- [Exercise aim]
Can you print, word for word, the lines of the material below that run from the line containing "Advisory Committee (549, 1198)" up to and including the line containing "logged in (288, 418)"?

(Records from a data source)

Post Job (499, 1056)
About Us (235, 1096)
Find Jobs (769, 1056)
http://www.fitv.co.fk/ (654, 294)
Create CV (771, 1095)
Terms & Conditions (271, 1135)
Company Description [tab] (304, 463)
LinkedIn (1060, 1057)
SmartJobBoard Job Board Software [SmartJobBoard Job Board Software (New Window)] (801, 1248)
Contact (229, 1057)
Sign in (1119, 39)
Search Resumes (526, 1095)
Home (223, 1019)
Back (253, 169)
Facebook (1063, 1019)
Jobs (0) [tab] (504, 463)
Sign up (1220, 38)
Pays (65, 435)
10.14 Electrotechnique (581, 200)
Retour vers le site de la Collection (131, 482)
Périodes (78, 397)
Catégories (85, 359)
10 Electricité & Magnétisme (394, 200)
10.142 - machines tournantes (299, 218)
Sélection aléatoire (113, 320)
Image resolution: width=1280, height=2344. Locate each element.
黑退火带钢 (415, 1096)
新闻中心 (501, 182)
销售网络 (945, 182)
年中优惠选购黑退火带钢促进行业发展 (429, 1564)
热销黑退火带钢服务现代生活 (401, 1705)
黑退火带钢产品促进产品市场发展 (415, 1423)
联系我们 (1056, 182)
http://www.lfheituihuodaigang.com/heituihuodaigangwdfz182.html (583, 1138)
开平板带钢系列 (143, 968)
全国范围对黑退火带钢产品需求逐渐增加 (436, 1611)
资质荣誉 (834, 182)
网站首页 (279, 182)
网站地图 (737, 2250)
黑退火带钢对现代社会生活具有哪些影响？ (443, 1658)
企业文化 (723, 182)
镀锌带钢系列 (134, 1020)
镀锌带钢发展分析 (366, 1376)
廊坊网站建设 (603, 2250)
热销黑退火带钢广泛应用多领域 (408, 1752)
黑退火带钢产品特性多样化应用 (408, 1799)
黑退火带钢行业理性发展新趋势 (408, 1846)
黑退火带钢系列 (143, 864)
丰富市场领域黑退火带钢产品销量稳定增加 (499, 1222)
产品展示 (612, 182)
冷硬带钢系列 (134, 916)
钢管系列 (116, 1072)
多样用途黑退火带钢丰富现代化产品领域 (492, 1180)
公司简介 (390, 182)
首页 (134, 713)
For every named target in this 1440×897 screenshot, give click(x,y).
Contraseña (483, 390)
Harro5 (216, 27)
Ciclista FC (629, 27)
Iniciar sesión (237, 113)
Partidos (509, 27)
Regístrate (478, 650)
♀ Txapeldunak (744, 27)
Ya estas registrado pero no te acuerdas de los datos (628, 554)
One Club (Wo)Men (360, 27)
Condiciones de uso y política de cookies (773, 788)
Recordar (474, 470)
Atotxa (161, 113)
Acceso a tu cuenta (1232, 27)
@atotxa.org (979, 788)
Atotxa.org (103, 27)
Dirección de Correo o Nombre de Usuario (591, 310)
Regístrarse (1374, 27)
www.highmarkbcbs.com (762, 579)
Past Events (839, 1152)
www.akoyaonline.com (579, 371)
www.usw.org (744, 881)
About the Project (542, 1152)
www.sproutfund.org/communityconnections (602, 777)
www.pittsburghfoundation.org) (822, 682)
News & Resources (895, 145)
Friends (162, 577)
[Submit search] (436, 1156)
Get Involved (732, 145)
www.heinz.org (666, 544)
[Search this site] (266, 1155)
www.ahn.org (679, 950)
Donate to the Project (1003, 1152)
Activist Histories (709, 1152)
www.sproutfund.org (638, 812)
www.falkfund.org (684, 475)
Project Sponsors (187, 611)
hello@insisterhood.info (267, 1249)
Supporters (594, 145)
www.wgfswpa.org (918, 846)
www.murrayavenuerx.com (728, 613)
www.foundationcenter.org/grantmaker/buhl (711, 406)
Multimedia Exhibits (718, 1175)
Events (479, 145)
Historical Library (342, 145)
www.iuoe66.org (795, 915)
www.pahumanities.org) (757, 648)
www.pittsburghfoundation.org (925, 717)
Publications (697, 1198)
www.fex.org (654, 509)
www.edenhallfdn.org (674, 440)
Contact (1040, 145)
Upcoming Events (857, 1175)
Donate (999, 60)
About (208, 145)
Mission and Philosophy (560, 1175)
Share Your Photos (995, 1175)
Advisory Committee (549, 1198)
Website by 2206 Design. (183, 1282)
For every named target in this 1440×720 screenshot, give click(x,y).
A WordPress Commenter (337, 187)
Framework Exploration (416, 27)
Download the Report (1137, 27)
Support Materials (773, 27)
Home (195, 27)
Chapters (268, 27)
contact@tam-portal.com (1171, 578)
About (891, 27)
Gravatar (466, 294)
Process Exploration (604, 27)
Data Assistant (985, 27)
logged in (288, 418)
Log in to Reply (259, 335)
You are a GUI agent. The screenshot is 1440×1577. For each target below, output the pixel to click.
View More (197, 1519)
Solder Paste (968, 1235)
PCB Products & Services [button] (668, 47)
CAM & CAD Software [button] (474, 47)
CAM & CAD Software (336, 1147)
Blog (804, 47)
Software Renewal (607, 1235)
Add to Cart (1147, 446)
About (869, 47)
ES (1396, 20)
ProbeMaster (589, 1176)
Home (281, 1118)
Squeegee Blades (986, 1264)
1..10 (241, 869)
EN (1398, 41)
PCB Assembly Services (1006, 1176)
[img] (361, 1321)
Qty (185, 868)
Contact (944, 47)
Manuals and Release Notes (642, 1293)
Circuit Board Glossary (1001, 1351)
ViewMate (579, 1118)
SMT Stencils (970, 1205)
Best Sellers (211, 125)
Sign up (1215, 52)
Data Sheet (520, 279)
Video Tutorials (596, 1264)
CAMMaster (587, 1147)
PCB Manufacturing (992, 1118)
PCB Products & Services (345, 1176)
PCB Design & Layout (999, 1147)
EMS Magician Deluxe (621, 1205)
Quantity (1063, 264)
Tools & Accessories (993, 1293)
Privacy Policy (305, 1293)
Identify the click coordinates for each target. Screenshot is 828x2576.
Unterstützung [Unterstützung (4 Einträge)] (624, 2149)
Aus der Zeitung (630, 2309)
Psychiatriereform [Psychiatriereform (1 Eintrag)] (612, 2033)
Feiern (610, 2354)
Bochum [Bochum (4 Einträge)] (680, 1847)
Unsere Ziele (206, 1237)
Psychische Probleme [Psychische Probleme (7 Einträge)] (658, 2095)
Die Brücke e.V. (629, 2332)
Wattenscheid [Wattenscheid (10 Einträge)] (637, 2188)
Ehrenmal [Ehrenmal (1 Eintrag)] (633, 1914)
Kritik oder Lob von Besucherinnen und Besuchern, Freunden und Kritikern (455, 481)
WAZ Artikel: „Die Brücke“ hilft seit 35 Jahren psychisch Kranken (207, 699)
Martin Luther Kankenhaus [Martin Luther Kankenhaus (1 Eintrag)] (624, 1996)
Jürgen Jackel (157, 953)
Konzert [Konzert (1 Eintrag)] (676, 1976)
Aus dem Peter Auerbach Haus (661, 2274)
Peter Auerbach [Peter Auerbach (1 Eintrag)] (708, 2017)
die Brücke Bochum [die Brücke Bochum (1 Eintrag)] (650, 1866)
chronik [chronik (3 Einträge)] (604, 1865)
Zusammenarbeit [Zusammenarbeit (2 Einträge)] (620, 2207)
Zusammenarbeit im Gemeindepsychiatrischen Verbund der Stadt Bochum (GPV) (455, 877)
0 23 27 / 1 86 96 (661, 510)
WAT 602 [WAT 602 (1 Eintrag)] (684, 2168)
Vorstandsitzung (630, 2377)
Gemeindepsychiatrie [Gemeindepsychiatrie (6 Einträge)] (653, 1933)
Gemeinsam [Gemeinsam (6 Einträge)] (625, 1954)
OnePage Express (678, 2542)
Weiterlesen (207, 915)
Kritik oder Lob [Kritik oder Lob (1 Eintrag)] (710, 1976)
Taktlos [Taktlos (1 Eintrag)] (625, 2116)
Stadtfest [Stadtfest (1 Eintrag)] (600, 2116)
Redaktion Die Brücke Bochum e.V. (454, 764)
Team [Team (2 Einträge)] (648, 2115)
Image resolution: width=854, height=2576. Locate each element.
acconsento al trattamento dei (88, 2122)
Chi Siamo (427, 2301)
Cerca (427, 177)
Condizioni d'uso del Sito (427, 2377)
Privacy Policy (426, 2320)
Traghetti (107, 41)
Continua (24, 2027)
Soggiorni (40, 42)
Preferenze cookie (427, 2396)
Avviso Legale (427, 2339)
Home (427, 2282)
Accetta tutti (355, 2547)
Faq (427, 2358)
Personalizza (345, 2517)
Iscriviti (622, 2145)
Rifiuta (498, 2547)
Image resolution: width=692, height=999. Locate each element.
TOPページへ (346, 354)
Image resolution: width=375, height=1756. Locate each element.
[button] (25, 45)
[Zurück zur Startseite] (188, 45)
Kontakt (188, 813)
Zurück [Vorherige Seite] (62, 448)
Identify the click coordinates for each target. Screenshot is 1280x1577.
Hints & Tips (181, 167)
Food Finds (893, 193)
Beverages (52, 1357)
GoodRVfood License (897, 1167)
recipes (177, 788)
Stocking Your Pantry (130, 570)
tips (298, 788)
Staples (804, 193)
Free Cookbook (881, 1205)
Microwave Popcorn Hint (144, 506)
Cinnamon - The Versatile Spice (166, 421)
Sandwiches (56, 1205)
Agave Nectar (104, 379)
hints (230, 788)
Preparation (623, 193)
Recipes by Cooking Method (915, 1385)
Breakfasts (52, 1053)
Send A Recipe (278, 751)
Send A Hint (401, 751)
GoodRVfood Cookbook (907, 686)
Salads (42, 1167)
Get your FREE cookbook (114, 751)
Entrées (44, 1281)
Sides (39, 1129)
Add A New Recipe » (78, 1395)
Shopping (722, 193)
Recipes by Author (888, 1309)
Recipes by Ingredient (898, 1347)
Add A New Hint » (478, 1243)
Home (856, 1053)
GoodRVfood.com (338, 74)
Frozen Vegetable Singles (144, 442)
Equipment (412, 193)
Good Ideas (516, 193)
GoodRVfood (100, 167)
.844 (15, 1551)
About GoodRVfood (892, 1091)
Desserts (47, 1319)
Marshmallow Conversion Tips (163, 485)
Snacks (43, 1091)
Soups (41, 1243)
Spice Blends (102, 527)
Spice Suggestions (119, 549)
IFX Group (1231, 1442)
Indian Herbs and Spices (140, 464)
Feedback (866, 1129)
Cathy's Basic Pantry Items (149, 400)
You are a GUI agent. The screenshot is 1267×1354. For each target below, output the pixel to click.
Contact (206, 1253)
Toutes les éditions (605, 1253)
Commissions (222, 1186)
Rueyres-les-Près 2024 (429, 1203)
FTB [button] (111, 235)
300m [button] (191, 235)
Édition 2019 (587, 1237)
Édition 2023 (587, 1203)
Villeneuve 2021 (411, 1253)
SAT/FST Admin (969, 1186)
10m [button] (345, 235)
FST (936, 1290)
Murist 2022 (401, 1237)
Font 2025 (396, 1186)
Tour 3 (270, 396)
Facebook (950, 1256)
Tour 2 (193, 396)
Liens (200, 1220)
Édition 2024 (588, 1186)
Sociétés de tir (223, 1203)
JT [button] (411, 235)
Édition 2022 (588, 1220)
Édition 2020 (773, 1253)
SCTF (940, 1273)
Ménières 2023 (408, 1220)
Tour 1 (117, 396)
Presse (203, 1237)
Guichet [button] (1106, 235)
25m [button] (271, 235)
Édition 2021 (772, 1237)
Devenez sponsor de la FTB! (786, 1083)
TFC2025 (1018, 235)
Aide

- [Expected answer]
Advisory Committee (549, 1198)
Website by 2206 Design. (183, 1282)
For every named target in this 1440×720 screenshot, give click(x,y).
A WordPress Commenter (337, 187)
Framework Exploration (416, 27)
Download the Report (1137, 27)
Support Materials (773, 27)
Home (195, 27)
Chapters (268, 27)
contact@tam-portal.com (1171, 578)
About (891, 27)
Gravatar (466, 294)
Process Exploration (604, 27)
Data Assistant (985, 27)
logged in (288, 418)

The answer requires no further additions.